The Exponential Moving Average is similar to the Weighted Moving Average in that they both assign greater weight to the most recent data. Where they differ is that instead of dropping off the oldest data point in the selected period of the moving average, the Exponential Moving Average continues to maintain tall the data. In other words, a 5 day Exponential Moving Average will contain more than 5 pieces of data information. Each observation becomes progressively less significant but still includes in its calculation all the price data in the life of the instrument. The exponential Moving Average is another method of weighting a moving average.

The most common uses of Moving Averages in Binary Options trading:

  • Identify the trend

A common method involves looking at the slope of the Moving Average and the relationship of the prices to the Moving Average. For example, if the Moving Average is sloping down and prices are below the Moving Average then prices are considered to be in a downtrend. The opposite is true for an uptrend. If prices are moving above and below the Moving Average and the Moving Average is flat then a non-trending market exists.


  • Give buy and sell signals

When trading binary options, this can be achieved a number of ways. The first method looks at the relationship between the close and a single Moving Average. If the market closes above the Moving Average then a buy signal is generated, if the market closes below the Moving Average then a sell signal is generated.


The second method uses two Moving Averages, one with a shorter observation period than the other. Buy and sell signals are generated when the short moving average crosses over the long moving average. For example if the short moving average crosses above the long moving average, a buy signal is generated; a sell signal is generated when the short Moving Average crosses below the long Moving average.


When trading binary options, both these buy and sell techniques is most effective when the market is trending. If the market is non-trending then these techniques are likely to give false signals. This is simply because the market needs to continue in the direction of the buy or sell signal in order for the trade to be profitable.

Exponential Moving averages are used in the same manner as the other types of moving average, usually to identify price trends and trend reversals.

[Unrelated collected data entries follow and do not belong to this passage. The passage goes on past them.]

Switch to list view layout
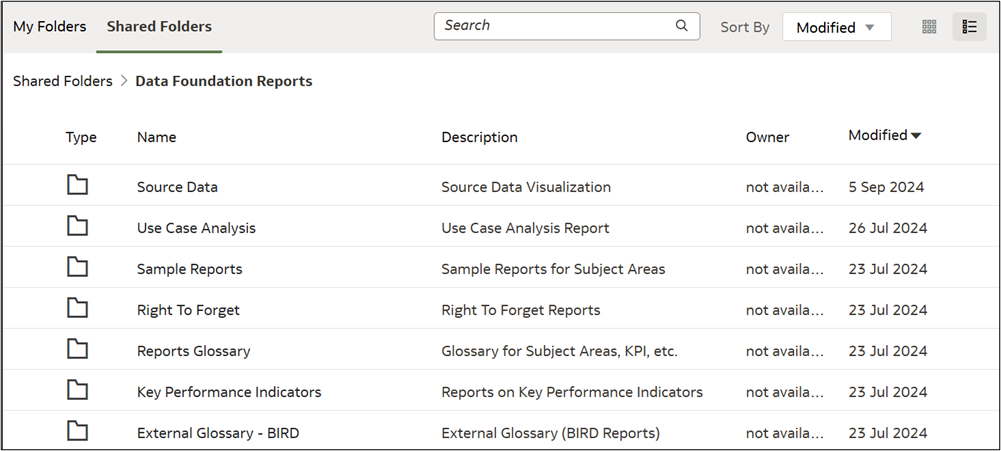Screen dimensions: 1001x451 [x=969, y=27]
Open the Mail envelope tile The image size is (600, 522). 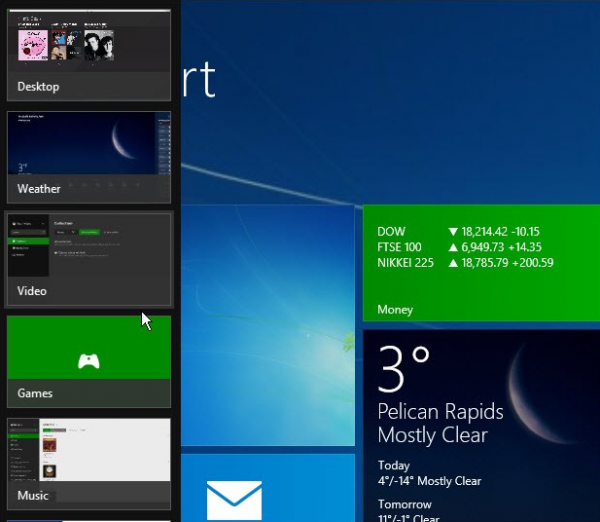[x=234, y=500]
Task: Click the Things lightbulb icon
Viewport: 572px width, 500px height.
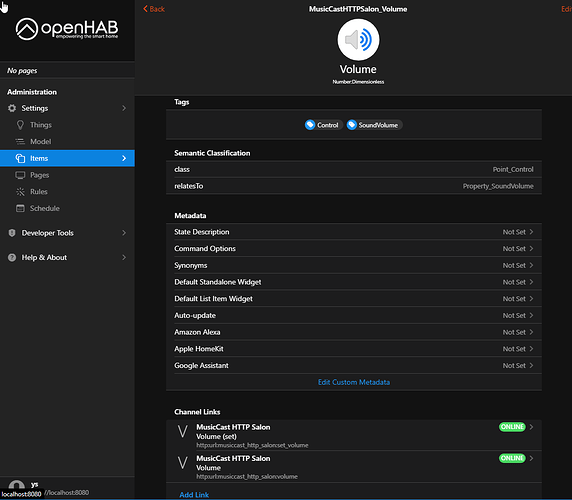Action: click(20, 125)
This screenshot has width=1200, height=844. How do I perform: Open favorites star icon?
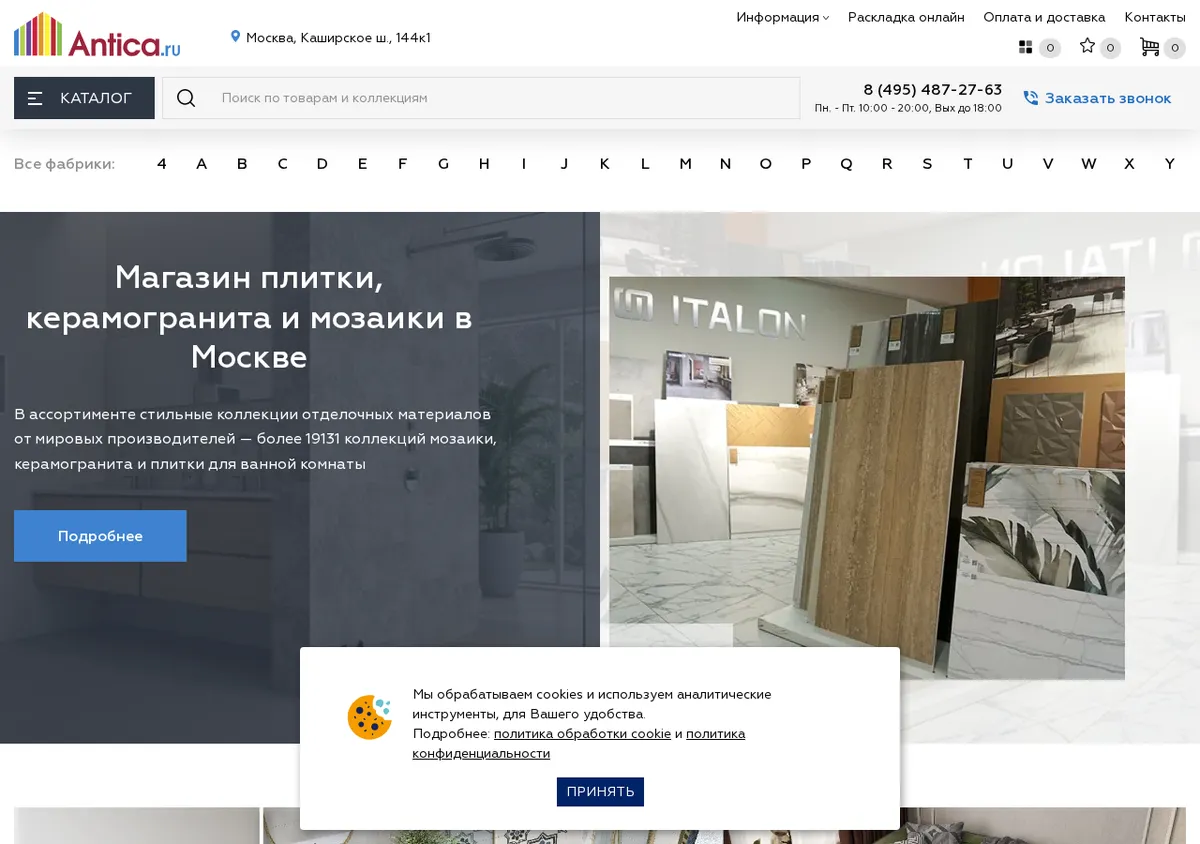1087,46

To use Moving averages in your binary options strategy, the exact averaging period to be used will depend on the purpose of the moving average. If you are using moving averages to identify the trend, the length of the averaging period should reflect the length of the trend you are trying to identify. The longer the trend – the longer the averaging period. For example, if you are looking at a daily chart to identify the long – term trend, you may decide to use an averaging period of 200. For short and medium term trends periods of 20 and 50 could be used respectively.

If you are using moving averages to generate buy and sell signals then shorter, more responsive averaging periods are normally used. For example a two moving average system may use averaging periods of 5 and 20.

It is also important to note that when selecting an averaging period there is a tradeoff between the averaging periods, the number of signals generated and the risk associated with the signal. A longer averaging period will generate fewer signals but will require a larger price move before responding, sacrificing potential profits in order to confirm the signal. A shorter averaging period will generate more signals and require less of a price move before responding, however the risk that the signal is false increases.